The challenge is that so many great articles are appearing that it is difficult to keep up. In this post and the next we will provide links to and brief comments about four of the best articles that have appeared in just the last three weeks. One note: given Trump’s appalling treatment of women and the apparent lack of concern on the part of white evangelicals, it does not seem mere coincidence that all four of these articles are written by women (there is one male co-author in the mix).

The fact that O’Gieblyn is a former evangelical contributes to the power of this remarkable article, which is the cover story in the current Harper’s. She cogently explains how Pence and his Christian Right supporters draw upon the story of Babylonian exile to tell the story of their own persecution in America and the return of the persecuted to power, the latter thanks to a pagan leader (then Cyrus, now Trump) who is carrying out God’s plan to protect His chosen people (then the Hebrews, now the evangelicals). It will seem incredible to many readers that Pence can straight-facedly claim that – as quoted by O’Gieblyn – “no people of faith face greater hostility or hatred than followers of Christ.” However bizarre it may seem, the persecution trope is now commonplace in American evangelicalism, and Pence is simply channeling leaders such as Ken Ham who believe that, as we report in Righting America, “in what was and should be Christian America, true Christians are in the minority, true Christians are the downtrodden and the persecuted, true Christians are portrayed as the enemy, and true Christians are seen as ‘fair game’ for ‘brazen’ attacks that ‘are vicious, slanderous, and full of lies and hatred’” (162-3).

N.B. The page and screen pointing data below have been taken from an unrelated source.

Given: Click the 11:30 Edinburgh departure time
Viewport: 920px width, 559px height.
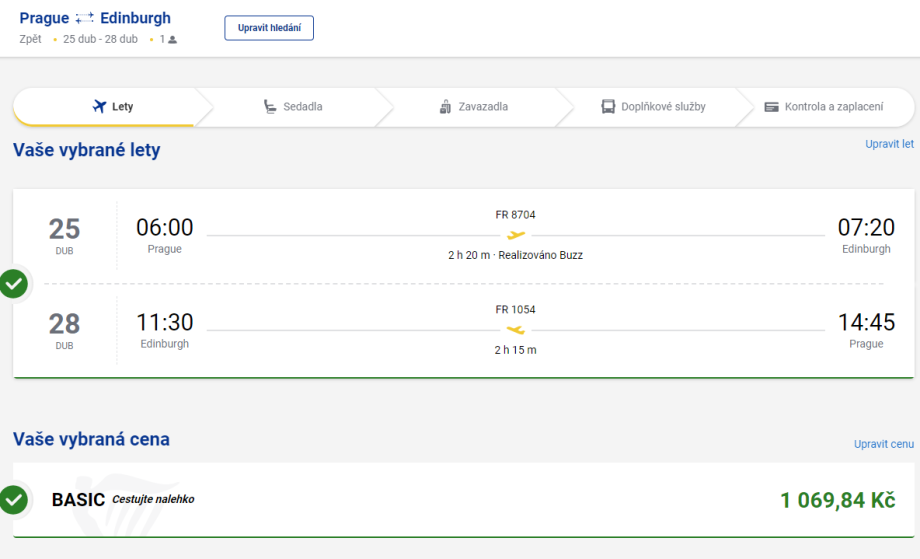Looking at the screenshot, I should coord(165,323).
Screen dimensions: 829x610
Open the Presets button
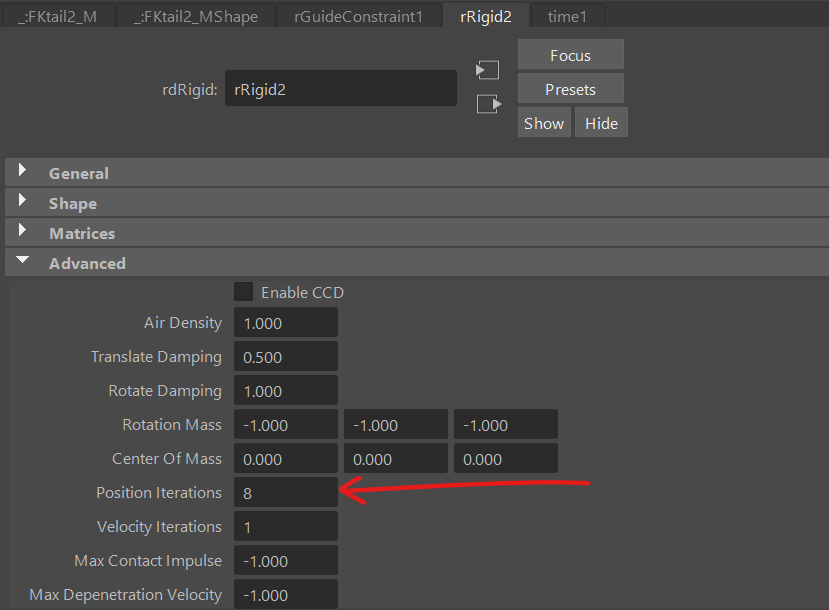pos(570,89)
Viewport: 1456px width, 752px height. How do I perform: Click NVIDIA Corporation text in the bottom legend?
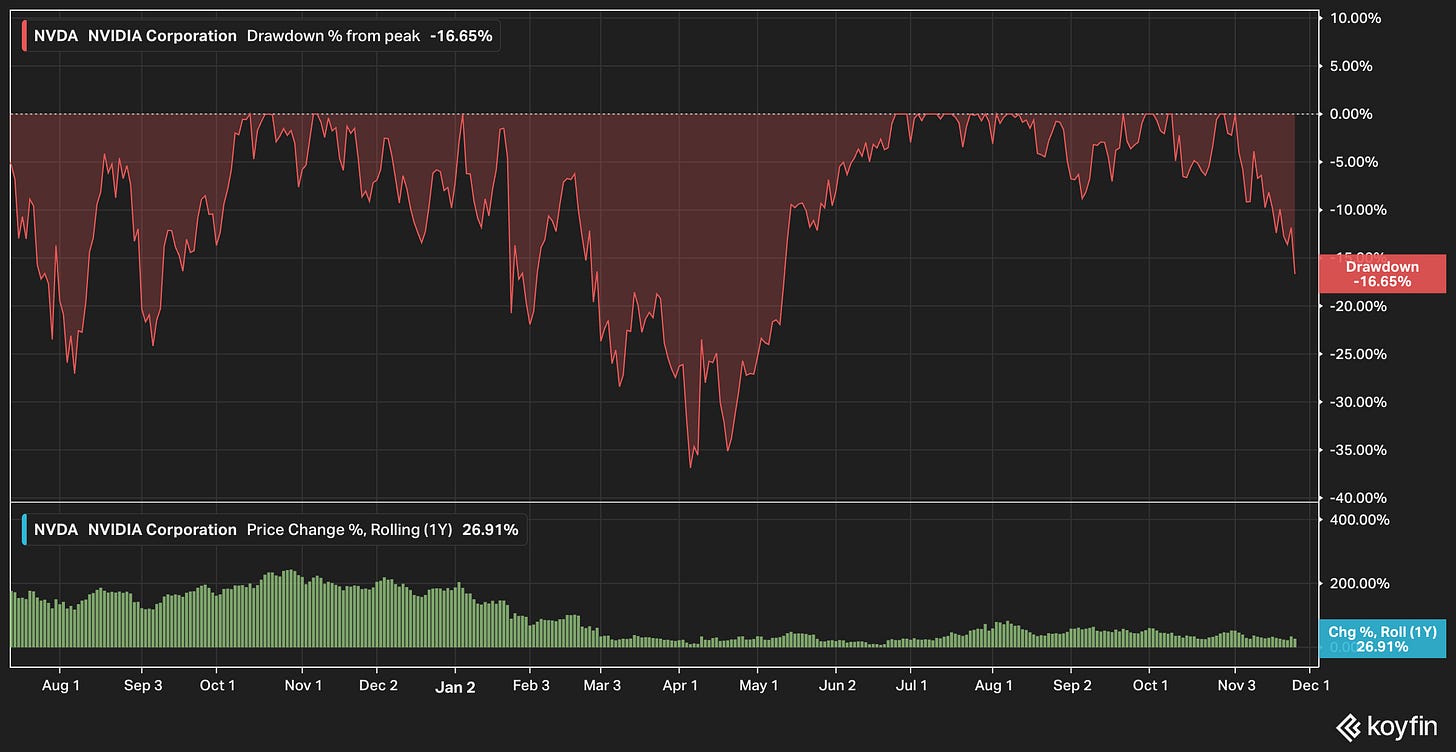click(x=160, y=529)
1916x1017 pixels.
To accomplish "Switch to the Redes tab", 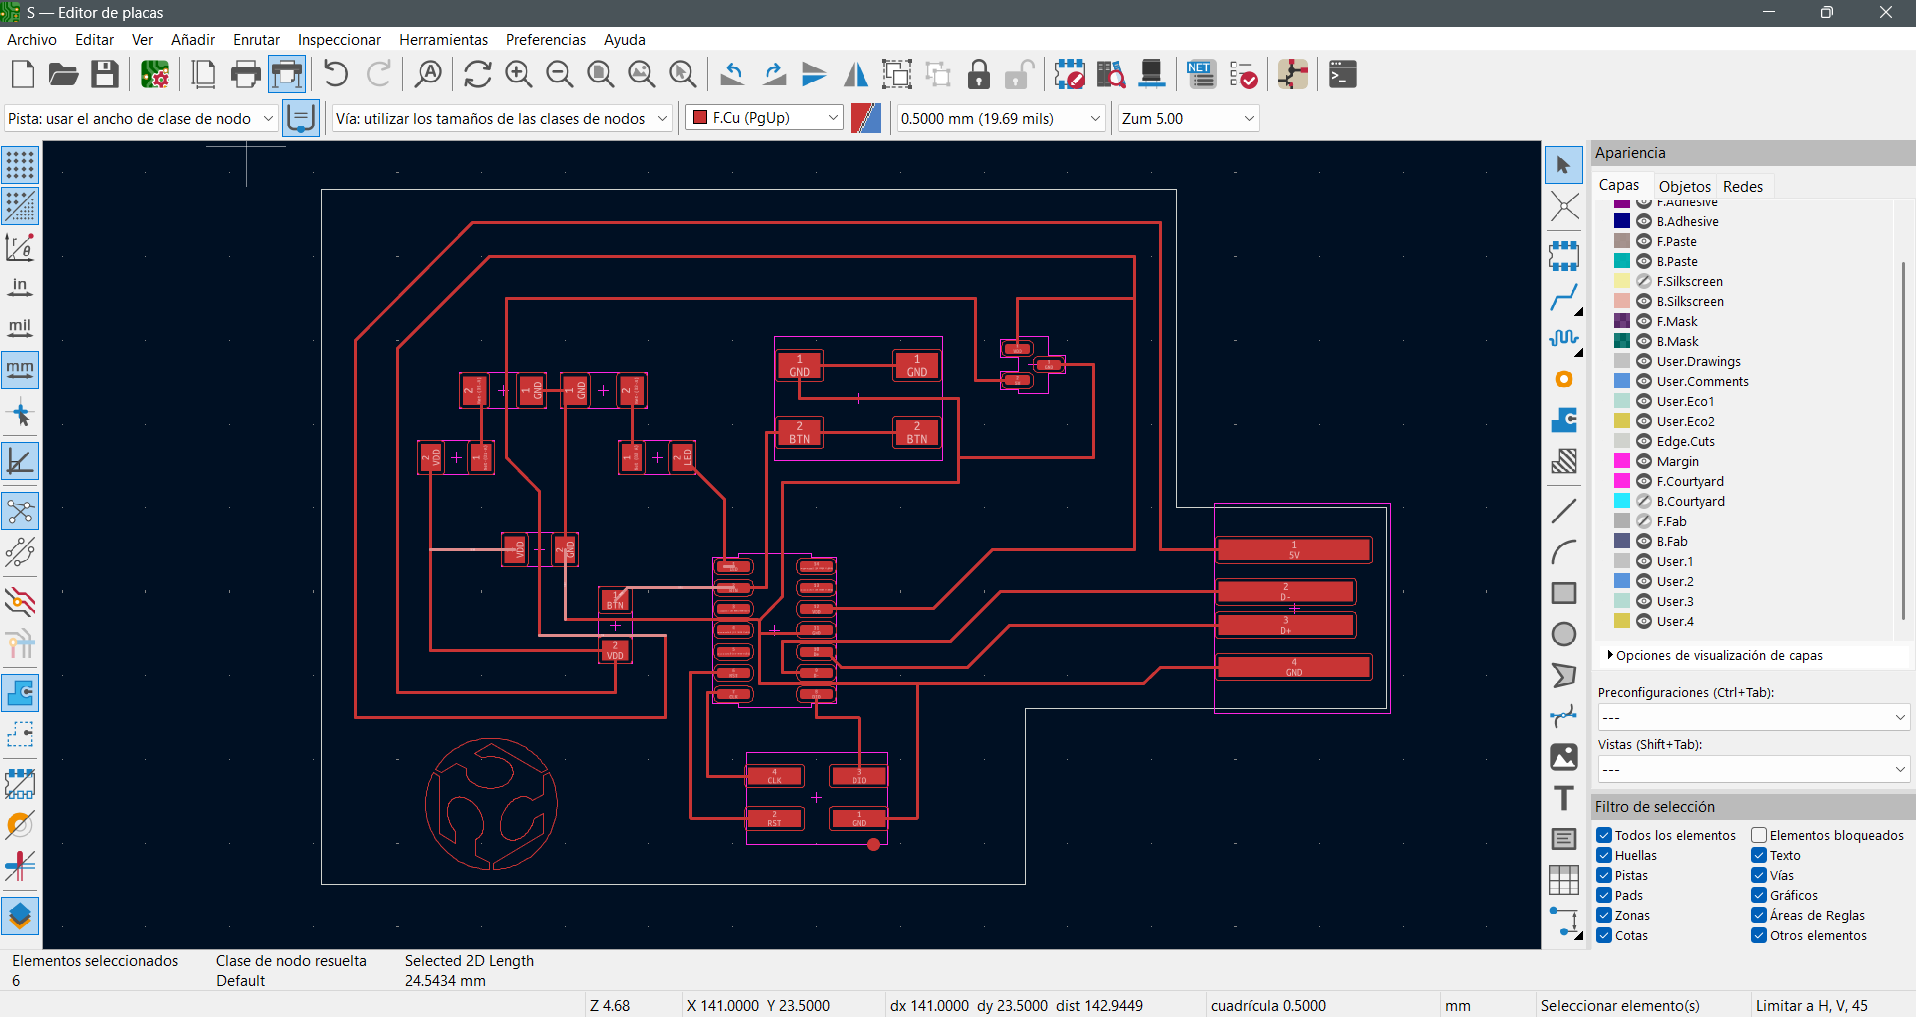I will click(1743, 186).
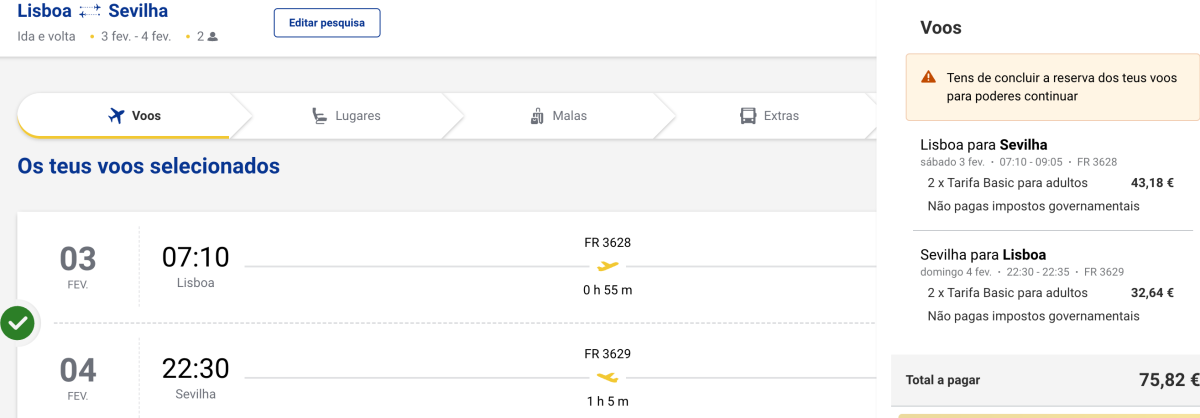Go to the Malas step
The height and width of the screenshot is (418, 1200).
[558, 116]
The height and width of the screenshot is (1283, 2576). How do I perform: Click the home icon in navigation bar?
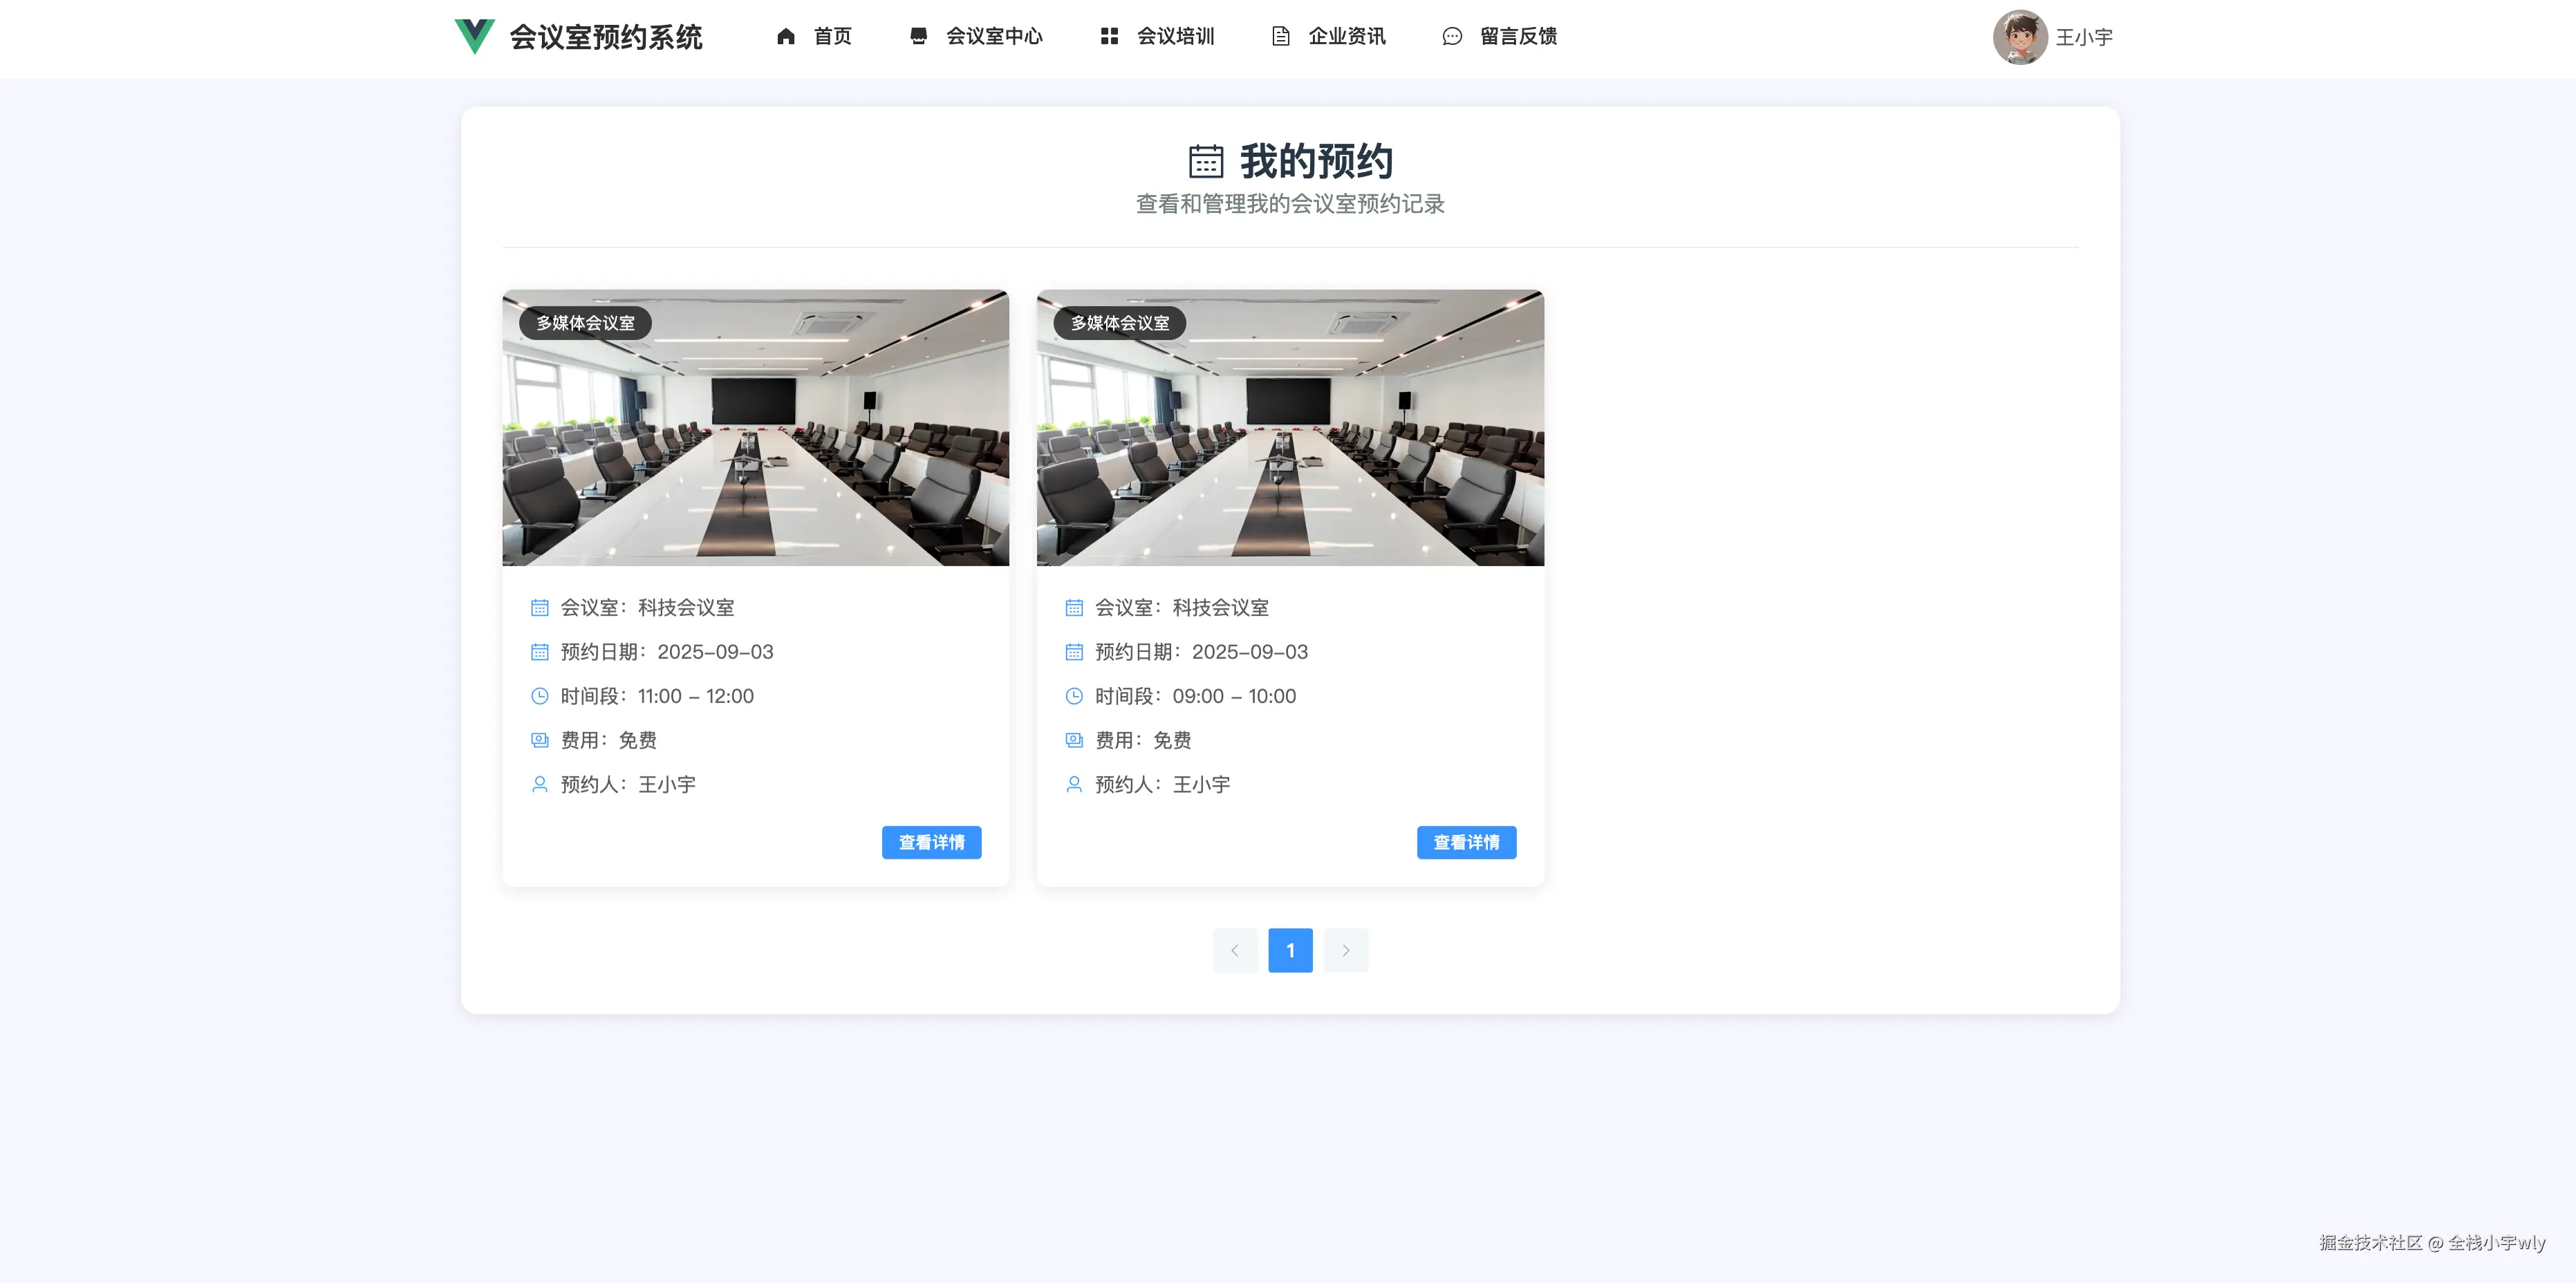pyautogui.click(x=786, y=36)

The print version of this scathing article is entitled “Church of Hypocrisy.” Pollitt convincingly argues that evangelicals have willingly sold their souls to the staggeringly immoral Donald Trump for the promise of ending Roe v. Wade, rolling back gay rights and civil rights legislation, and breaking down the wall separating church and state. For Pollitt, the silver lining is that this Trumpian bargain has brought “the discrediting of evangelical Christianity,” as now “everyone is laughing” at their jaw-dropping hypocrisy. Some readers will be discomfited by Pollitt’s harsh tone and her glee at the unmasking of conservative Protestantism – but there is no getting around the fact that she accurately describes how many Americans now see evangelicals, and for good reason. More than this, and this is not something Pollitt discusses, many evangelicals – particularly evangelical youth – are equally appalled by what the embrace of Trump has revealed about white evangelicalism in the United States. Who knows what all this means for the future American evangelicalism in the future . . . but surely evangelicals do not need to be told that selling one’s soul never works out in the end.